----- DOCUMENT TEXT -----
Why
As I started working more with data in AWS I wanted to get my feet wet. My home automation system gives me historical data on all my sensors going back almost two years now and something I’ve wanted is historical weather data. That can be fairly expensive, but weatherapi.com will return for free the prior several days of historical weather data, so every day I grab that data and save it to S3 so I can query it with Athena later. I also save to a local MariaDB just to have a local copy in case I ever decide to just not use the AWS data or just… just because. “Just because” is always a good enough reason to try something.
Architecture Diagram
This is pretty straightforward and a fairly common pattern. Nothing fancy here. I have a web service on-prem that queries weatherapi.com for the historical data for the prior date, triggered on a schedule every morning by AirFlow. It saves the data to MariaDB locally and also ships a parquet file to S3. Since I’m a penny-pincher I crawl the new data every Saturday only, since I’m not constantly querying it. I’m not even using the data for anything at all yet, other than a few POCs to demonstrate I can.
I wanted to see how easily I could accomplish this and I did. I learned what I needed to out of it.
Future Plans
- React dashboard app to show charts (just because)
- Tie historical weather data to historical sensor data within Home Assistant
- MariaDB has this information, of course, but again half my projects are “just to see if I can”
-----
INSTRUCTION A -> Extract the passage from the weather data write-up that begins at the words "Architecture Diagram" and stops after "demonstrate I can.".
The weather data write-up and the records were taken from unrelated sources.
----- EXERCISE INPUTS -----
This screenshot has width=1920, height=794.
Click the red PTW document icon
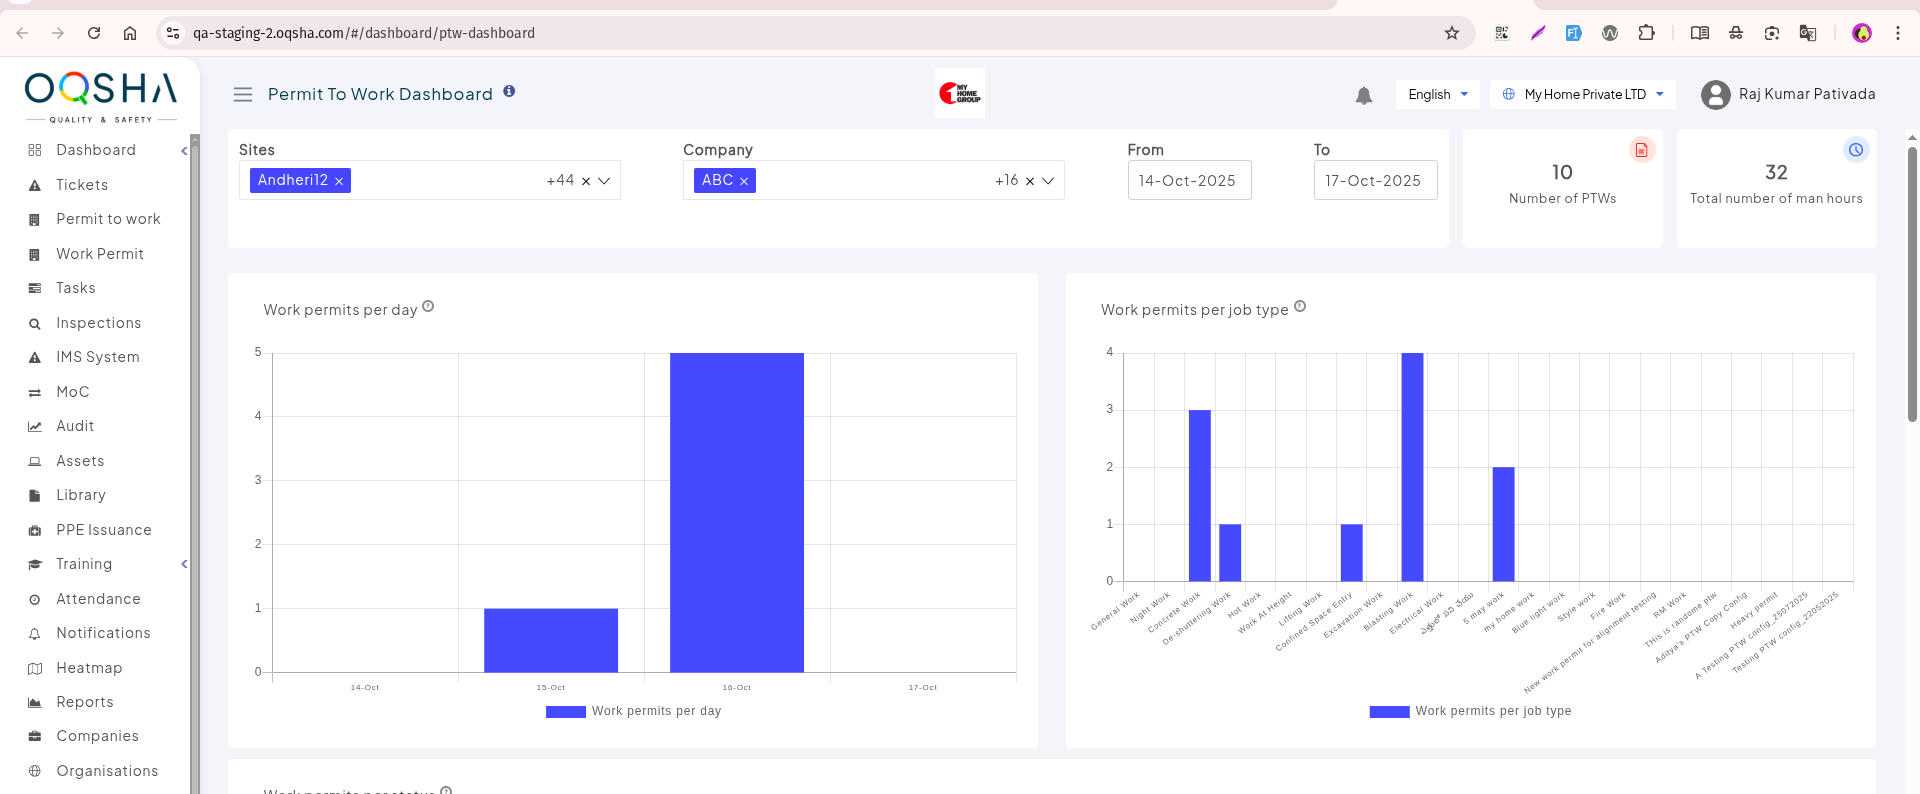coord(1641,150)
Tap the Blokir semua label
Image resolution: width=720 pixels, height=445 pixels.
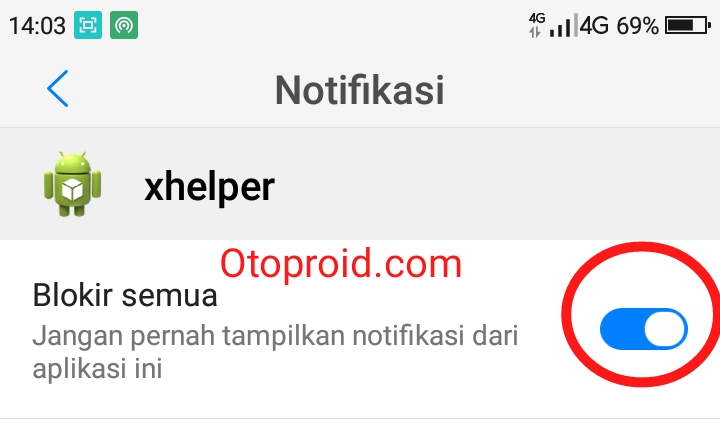click(124, 295)
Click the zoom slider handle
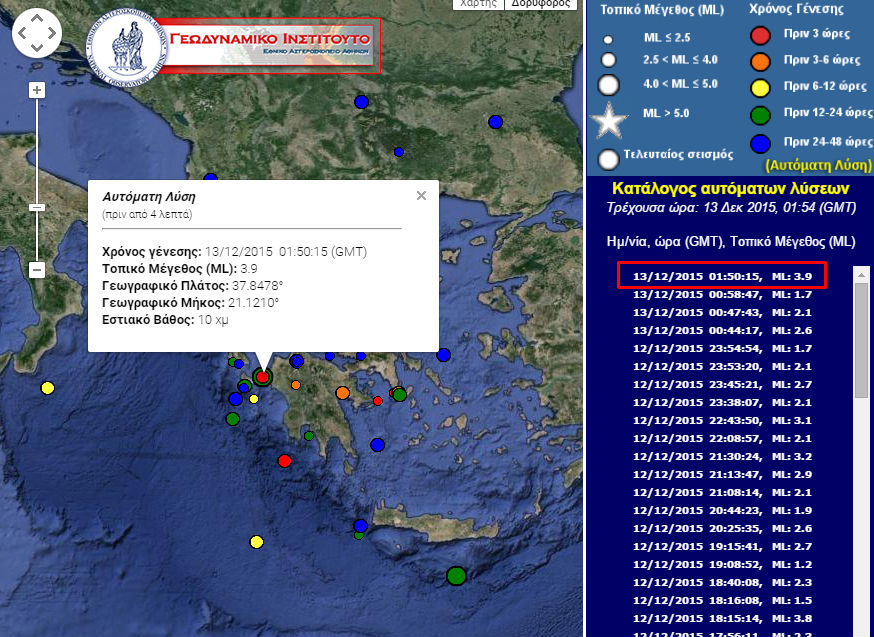The height and width of the screenshot is (637, 874). pyautogui.click(x=37, y=207)
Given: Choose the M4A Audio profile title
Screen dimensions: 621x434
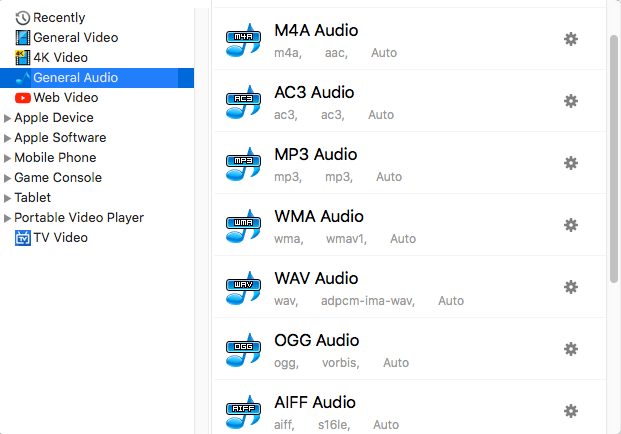Looking at the screenshot, I should click(x=316, y=31).
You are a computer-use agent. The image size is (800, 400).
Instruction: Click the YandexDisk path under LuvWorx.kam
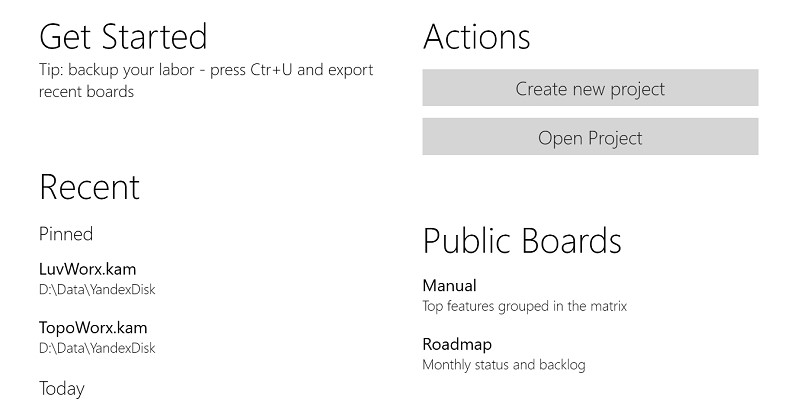coord(97,290)
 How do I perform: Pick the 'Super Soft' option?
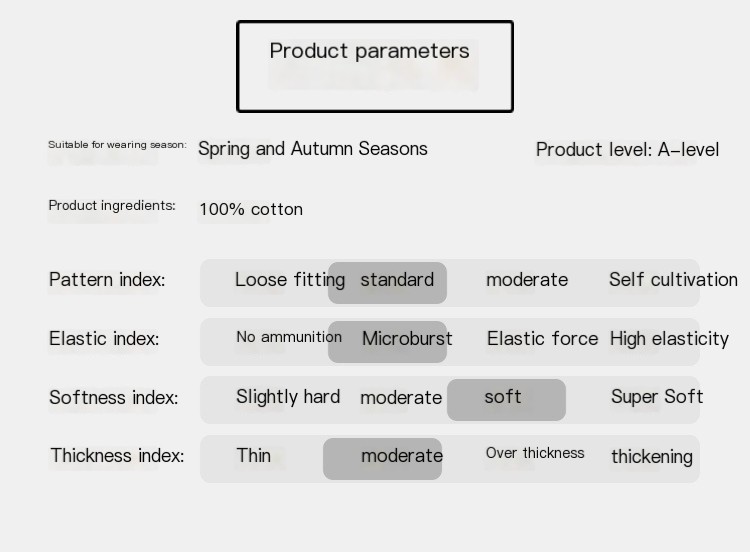pos(657,397)
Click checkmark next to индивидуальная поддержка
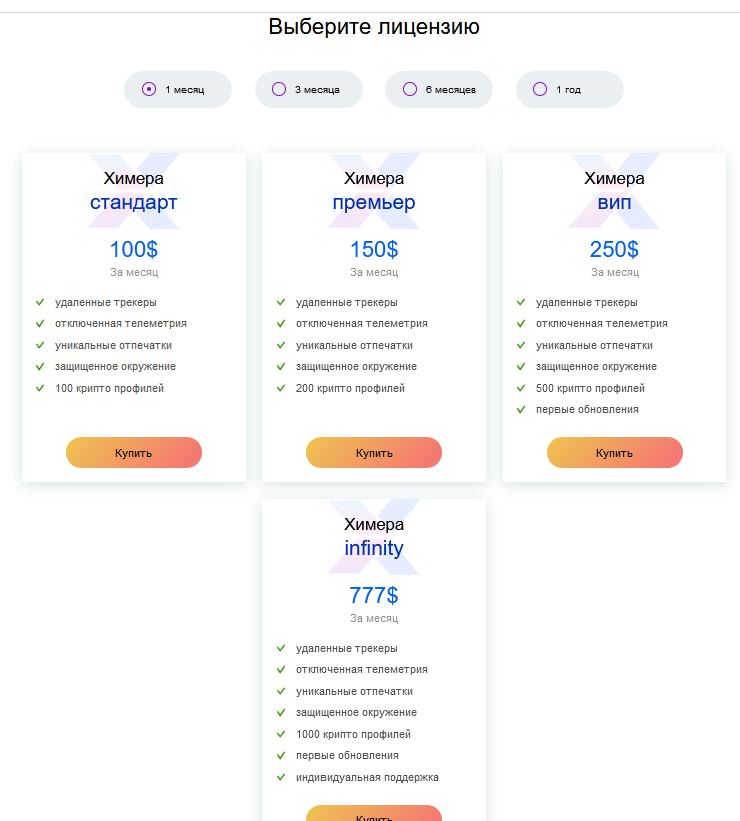 click(x=281, y=777)
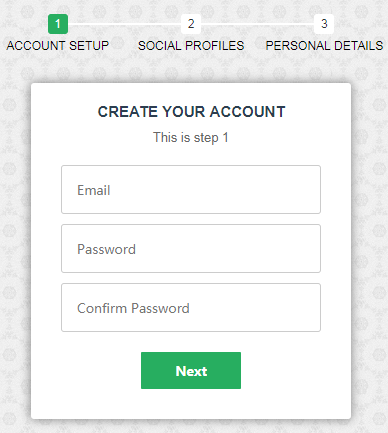388x433 pixels.
Task: Click progress line between steps 1 and 2
Action: point(124,24)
-----
INSTRUCTION B -> Rewrite the records from the line that has "You are a computer-use" through the end of the records, putting "Command" in place of "Instruction" and leaving everything else unchanged. Return only those lines, without the pictures.

REPLY A ->
Architecture Diagram
This is pretty straightforward and a fairly common pattern. Nothing fancy here. I have a web service on-prem that queries weatherapi.com for the historical data for the prior date, triggered on a schedule every morning by AirFlow. It saves the data to MariaDB locally and also ships a parquet file to S3. Since I’m a penny-pincher I crawl the new data every Saturday only, since I’m not constantly querying it. I’m not even using the data for anything at all yet, other than a few POCs to demonstrate I can.

REPLY B ->
You are a computer-use agent. The image size is (800, 400).
Command: Click the YandexDisk path under LuvWorx.kam
coord(97,290)
 How do I perform: Pick the 'Super Soft' option?
pos(657,397)
Click checkmark next to индивидуальная поддержка
 click(x=281, y=777)
388x433 pixels.
Task: Click progress line between steps 1 and 2
Action: point(124,24)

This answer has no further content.